Bin Picking in 1 Minute with AI and 3D Vision
Introduction to Vision-Based Bin Picking
2D vs 3D Machine Vision
Stereo Vision
Stereo vision mimics human depth perception by capturing both an object’s position and its three-dimensional structure. It offers key benefits, including low energy consumption and cost efficiency, making it an attractive option for industrial applications. However, stereo vision can experience delays, and its effectiveness can be reduced in low-light environments. In addition to its use in robotics, stereo vision is being integrated into AR + AI systems for advanced visual inspection and object recognition.
Time-of-Flight
Time-of-Flight (TOF) technology measures the distance to objects by calculating the time it takes for infrared light to travel to the object and return. This method offers fast processing speeds and is resistant to interference, making it well-suited for dynamic environments. However, while TOF is efficient, its accuracy can be lower than other 3D vision technologies.
Structured Light
Structured light projects distinct light patterns, typically alternating black-and-white stripes, onto objects. The deformation of these patterns as they interact with the object’s surface allows the system to map its shape and capture precise depth information along the Z-axis. This technology is commonly used in applications like facial recognition and quality control, particularly in manufacturing through Automatic Optical Inspection (AOI) systems.
Enhancing Robotic Object Recognition with AI
Integrating AI with 3D vision systems enhances the ability of robots to recognize and manipulate objects with greater precision.

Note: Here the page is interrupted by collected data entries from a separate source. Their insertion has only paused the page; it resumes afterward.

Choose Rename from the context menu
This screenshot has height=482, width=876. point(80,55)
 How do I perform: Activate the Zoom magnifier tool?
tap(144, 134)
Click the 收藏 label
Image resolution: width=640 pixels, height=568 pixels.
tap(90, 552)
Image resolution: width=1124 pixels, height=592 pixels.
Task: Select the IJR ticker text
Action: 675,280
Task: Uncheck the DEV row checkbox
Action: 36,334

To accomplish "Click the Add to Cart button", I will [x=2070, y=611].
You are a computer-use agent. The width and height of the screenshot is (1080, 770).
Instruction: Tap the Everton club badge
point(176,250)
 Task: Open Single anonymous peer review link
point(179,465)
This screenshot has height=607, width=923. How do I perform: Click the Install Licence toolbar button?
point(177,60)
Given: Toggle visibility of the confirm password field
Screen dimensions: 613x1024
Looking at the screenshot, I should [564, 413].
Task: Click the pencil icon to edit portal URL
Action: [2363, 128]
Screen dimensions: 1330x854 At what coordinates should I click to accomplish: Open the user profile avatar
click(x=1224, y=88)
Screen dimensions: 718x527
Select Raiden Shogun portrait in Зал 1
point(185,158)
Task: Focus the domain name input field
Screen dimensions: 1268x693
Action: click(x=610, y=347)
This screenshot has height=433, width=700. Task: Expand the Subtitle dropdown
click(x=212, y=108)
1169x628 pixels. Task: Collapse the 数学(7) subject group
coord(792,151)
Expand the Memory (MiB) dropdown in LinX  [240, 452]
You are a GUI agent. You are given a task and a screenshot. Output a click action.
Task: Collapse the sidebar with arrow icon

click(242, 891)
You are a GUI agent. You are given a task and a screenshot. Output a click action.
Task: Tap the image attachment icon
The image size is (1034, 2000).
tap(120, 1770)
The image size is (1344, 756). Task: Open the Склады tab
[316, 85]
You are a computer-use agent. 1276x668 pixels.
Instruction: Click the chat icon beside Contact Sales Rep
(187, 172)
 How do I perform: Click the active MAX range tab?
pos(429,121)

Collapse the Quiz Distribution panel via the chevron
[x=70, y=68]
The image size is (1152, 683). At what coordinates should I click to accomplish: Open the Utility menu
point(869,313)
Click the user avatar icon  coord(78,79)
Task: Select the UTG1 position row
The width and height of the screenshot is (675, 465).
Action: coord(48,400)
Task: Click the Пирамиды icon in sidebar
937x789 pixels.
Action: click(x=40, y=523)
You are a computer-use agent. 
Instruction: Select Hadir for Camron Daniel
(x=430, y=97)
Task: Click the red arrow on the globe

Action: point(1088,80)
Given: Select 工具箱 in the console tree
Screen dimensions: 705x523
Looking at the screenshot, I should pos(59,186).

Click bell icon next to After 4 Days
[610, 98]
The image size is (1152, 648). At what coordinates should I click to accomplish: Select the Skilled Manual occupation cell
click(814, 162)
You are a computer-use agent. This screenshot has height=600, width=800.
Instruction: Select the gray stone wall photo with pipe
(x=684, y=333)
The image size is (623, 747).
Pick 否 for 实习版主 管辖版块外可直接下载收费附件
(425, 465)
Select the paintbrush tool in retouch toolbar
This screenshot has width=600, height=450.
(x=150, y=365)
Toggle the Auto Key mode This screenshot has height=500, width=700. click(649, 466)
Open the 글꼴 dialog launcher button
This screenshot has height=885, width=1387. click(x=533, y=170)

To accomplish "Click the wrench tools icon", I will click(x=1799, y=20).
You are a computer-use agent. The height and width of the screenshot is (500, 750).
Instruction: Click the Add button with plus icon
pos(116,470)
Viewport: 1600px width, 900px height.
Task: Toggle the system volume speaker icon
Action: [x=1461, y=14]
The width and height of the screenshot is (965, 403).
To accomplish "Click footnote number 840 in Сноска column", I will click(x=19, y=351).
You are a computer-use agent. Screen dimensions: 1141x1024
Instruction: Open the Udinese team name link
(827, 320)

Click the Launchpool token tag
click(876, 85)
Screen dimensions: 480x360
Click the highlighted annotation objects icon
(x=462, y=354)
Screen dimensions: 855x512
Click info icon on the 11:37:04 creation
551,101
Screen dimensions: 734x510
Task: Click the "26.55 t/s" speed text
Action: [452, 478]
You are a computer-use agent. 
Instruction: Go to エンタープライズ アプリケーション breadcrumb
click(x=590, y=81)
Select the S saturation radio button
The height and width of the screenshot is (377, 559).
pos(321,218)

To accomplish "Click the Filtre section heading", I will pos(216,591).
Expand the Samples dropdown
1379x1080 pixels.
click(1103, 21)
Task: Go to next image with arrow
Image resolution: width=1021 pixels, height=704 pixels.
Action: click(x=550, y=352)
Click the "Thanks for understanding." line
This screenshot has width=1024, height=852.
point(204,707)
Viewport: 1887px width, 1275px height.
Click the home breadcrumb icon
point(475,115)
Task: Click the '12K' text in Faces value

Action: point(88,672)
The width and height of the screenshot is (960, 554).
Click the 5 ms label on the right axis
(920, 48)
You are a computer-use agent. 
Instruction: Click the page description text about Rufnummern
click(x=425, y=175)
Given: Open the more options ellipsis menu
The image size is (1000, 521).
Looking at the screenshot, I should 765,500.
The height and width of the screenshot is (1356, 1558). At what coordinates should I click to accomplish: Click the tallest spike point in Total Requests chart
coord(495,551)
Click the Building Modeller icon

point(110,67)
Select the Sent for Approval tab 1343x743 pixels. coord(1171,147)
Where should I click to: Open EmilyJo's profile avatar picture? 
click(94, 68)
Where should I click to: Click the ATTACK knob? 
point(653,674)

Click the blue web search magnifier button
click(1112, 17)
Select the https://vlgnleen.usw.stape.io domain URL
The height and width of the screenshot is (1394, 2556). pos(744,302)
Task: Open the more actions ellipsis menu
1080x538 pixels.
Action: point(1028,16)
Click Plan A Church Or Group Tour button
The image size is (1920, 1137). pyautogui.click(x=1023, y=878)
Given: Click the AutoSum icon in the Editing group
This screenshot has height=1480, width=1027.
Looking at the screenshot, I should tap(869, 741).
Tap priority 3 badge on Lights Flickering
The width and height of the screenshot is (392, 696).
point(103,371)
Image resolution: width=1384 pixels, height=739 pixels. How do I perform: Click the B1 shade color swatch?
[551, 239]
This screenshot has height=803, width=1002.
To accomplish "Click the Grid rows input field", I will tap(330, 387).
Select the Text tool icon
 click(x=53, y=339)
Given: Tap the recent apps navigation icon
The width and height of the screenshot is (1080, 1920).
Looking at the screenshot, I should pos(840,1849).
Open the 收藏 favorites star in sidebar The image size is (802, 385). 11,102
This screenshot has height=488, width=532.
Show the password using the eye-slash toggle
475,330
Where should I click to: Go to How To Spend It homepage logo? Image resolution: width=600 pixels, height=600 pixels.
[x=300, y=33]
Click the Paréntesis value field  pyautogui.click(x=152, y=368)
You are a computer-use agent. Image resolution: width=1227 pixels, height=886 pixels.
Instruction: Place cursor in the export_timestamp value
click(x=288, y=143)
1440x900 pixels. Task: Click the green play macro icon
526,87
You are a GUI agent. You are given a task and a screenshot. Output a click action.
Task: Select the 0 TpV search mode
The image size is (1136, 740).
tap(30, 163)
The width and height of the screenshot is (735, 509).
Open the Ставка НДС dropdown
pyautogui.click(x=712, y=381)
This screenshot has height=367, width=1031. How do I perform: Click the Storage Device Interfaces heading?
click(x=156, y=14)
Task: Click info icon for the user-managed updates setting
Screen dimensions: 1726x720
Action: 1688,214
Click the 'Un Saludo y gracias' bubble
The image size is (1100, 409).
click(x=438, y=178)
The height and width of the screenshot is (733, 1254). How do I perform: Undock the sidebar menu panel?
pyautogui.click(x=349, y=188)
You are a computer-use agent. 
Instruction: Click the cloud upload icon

This combination allows robots to effectively pick and place irregularly shaped items, ensuring correct orientation and positioning.
In cases involving complex shapes—such as stacking U-shaped metal pieces—3D vision alone may fail to accurately align and position the objects. AI fills this gap by enabling the system to understand the objects’ true shape and orientation, ensuring precise handling.
Train an AI Model in 60 Seconds
Solomon’s deep learning AI, combined with advanced motion planning modules, enables robots to learn to identify and interact with objects in as little as 60 seconds. This allows the bin picking system to quickly determine the optimal path for grasping and placement while avoiding obstacles, ensuring accuracy and efficiency.
This powerful integration offers a practical, cost-effective solution for complex tasks like mixed depalletizing, kitting, packing, and random bin picking, making it an ideal fit for dynamic industrial environments.